== BRIEF ==
Leave the pictures out and print, word for word, the lines below from the one with "Task: Go to step 5. Target plan" through the final line.
--- START ---
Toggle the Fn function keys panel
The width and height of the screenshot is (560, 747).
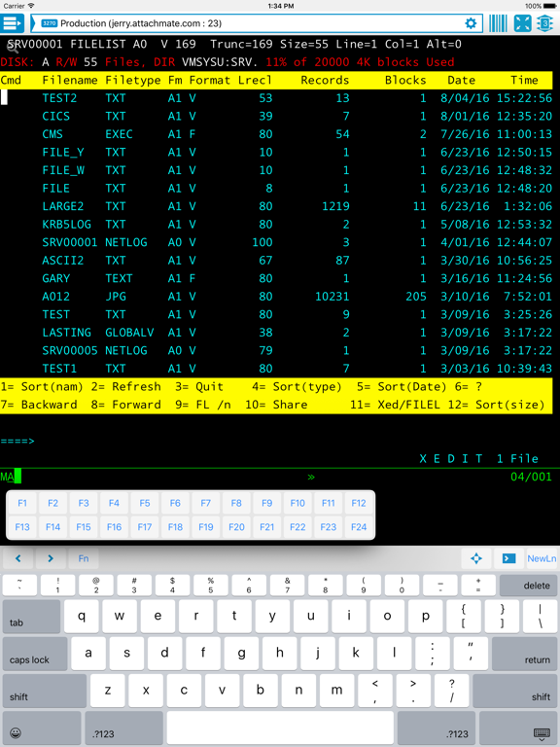(84, 558)
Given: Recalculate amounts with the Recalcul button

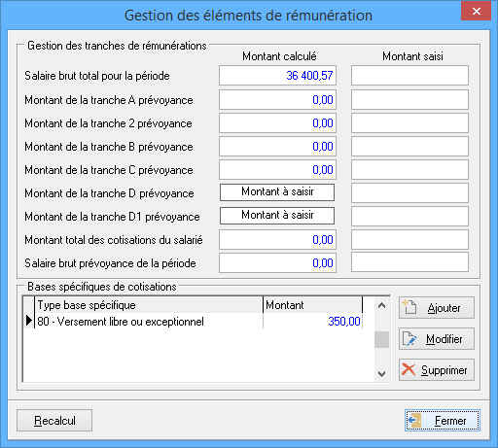Looking at the screenshot, I should pyautogui.click(x=54, y=421).
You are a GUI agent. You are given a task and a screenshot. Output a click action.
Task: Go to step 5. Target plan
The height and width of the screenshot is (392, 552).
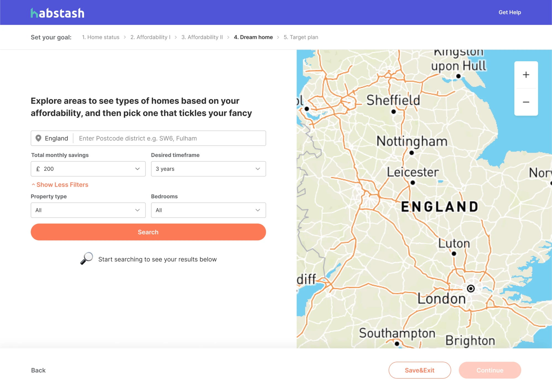coord(301,37)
--- END ---
== SOLVED PROBLEM ==
Task: Go to step 5. Target plan
The height and width of the screenshot is (392, 552).
coord(301,37)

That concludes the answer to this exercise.